Перед отъездом Диккенс договорился с Чэпменом и Холлом о том, чтобы остановить «Часы мастера Хэмфри», и обещал написать для них роман о своем путешествии, а через год начать еще один. В течение года издатели обязались платить ему помесячно 150 фунтов стерлингов, а когда роман начнет появляться отдельными выпусками — по двести фунтов. Кроме того, ему достанется третья часть барышей.
Договор был составлен на исключительно выгодных для автора условиях, и автор был в восторге. «Я не могу покинуть Англию с легким сердцем, не сказав Вам снова и от всей души, что и сейчас и при любых других обстоятельствах Вы поступали со мною благородно, великодушно и щедро. Я почитаю своим священным долгом (на тог случай, если со мной во время моего отсутствия что-нибудь произойдет) оставить документ, свидетельствующий об этом».
С одним из партнеров, Эдвардом Чэпменом, который собирался жениться, Диккенс в озорную минуту делится на основании собственного опыта соображениями по поводу этого серьезного шага: «Прощайте! Если бы Вы только знали — смогли бы помедлить даже сейчас, в эти последние часы: лучше суд за нарушение обещания жениться, чем... Но опыт достается нам дорогой ценой. Извините меня, я взволнован. Я едва отдаю себе отчет в том, что пишу. Видеть ближнего своего, да еще такого, который продержался так долго... И все же, если... Неужели ничто не послужит Вам предостережением? Пишу это в крайнем смятении. Рука не слушается меня.

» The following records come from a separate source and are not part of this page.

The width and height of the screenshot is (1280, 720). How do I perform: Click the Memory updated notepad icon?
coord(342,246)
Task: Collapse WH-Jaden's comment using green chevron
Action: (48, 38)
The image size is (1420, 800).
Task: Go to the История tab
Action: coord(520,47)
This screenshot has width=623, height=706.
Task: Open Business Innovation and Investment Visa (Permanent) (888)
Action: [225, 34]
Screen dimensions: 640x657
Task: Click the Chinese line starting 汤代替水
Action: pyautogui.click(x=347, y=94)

P.S. Подумайте. Не торопитесь.
Р.P.S. Бегите за границу.
P.P.P.S. Дело оставьте мне (я имею в виду то дело, что помещается на Стрэнде)».
В конце сентября он на несколько дней уехал с Форстером в Рочестер, Грэйвсенд и Кобэм; в ноябре, после операции, побывал с женою в Ричмонде, а затем в Виндзоре, где остановился в гостинице «Белый олень». Последние две недели перед отъездом он прожил дома, с детьми, и сразу же после Нового года на пароходе «Британия» водоизмещением в 1154 тонны супруги отбыли из Ливерпуля в Америку. О своем душевном состоянии в те дни Диккенс писал в Америку незадолго до отплытия: «Не могу передать Вам, какой лихорадочный трепет охватывает меня, когда я думаю о чудесах, ожидающих нас...»
Со своею дамой
ЧТО заставило Диккенса предпринять поездку в Америку? Причин приводилось множество, и среди прочих та, что, вложив известную сумму денег в Каирскую компанию, эту нашумевшую тогда аферу, он хотел посмотреть на город Каир, расположенный у слияния рек Огайо и Миссисипи. Маловероятно, однако, чтобы человек задумал пересечь океан и добрую половину континента лишь затем, чтобы взглянуть на могилу, где покоятся его деньги. Нет, Диккенс посетил Америку из тех же побуждений, какими руководствовался Юлий Цезарь, посетив Англию: ему хотелось посмотреть, какая она. Любопытство и уверенность в том, что его ждет радушный прием, — вот каковы были его мотивы; хотелось увидеть, далеко ли ушла от старой монархии новая республика. Кроме того, всегда приятно самому убедиться в том, как велика твоя популярность.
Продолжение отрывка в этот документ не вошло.